The decision represents a rare legal victory for self-represented inmates and an admonition of the justifications the Correctional Service of Canada employs to segregate thousands of inmates every year.
“Given the basis on which the inmates were sent to solitary confinement, and the individual mental health and aboriginal circumstances of each inmate, the decisions to send each of them to solitary confinement is not reasonable,” states Alberta Court of Queen’s Bench Justice Joanne Veit in a decision released last week.
On June 28, staff at the maximum-security Edmonton Institution placed Matthew Hamm, Shawn Keepness and Taylor Tobin in solitary confinement after a manager heard from a confidential informant that the men were conspiring to assault a group of guards.
When inmates are placed in solitary confinement, staff are legally obliged to provide the inmates with detailed reasons behind the decision. Feeling they were denied any such procedural fairness, the inmates, working without lawyers, filed an application of habeas corpus, forcing a judicial review of the decision to isolate them.
In general, the judge agreed with their argument, reasoning that the “institution has essentially provided conclusions, rather than reasons, for its actions.”

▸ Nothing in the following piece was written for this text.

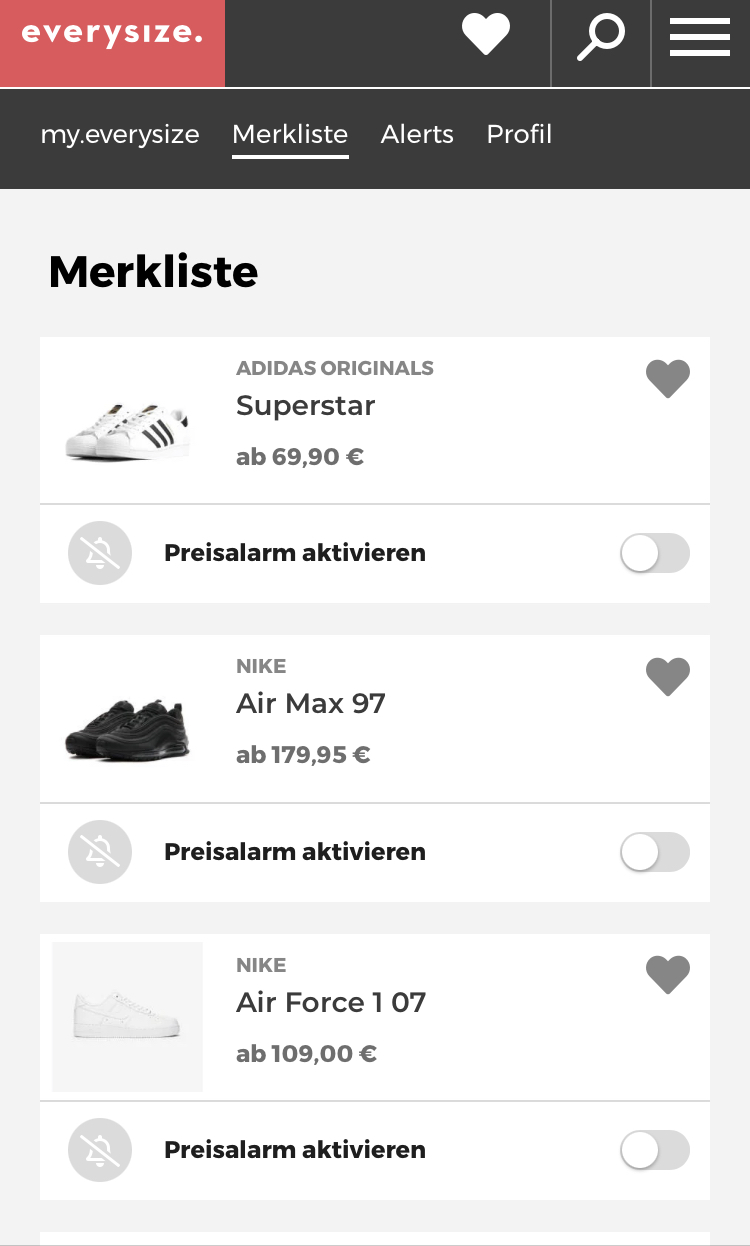Viewport: 750px width, 1246px height.
Task: Open the hamburger menu
Action: click(x=700, y=37)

Upon reviewing all the information that the Correctional Service withheld from the inmates, Justice Veit found it dubious. “In the totality of the evidence on this application, I am unable to conclude that the institution had available reliable and credible information that these applicants were planning a serious assault on three identified guards,” she said in her decision.
As further support for that conclusion, she noted that the institution had never laid any criminal or institutional charges against the inmates for their alleged infraction.
Just as concerning, she found that despite the Correctional Service’s stated commitment to the accommodation of aboriginal identity and mental-health issues, there was no consideration given to those factors when the Edmonton Institution placed the three men in solitary confinement.
Mr. Hamm suffers from bipolar disorder. Both Mr. Keepness and Mr. Tobin are aboriginal.
“What’s interesting is the court has very clearly laid out some expectations and obligations on the part of the CSC, both in regard to aboriginal social history, but also in terms of information sharing and notification for inmates,” said federal correctional ombudsman Howard Sapers.
The landmark Gladue case, handed down by the Supreme Court in 1999, advised that the lower courts must consider an aboriginal offender’s social history during sentencing. But the recent Alberta decision reinforces the idea that Gladue considerations don’t evaporate the moment an aboriginal steps behind prison walls.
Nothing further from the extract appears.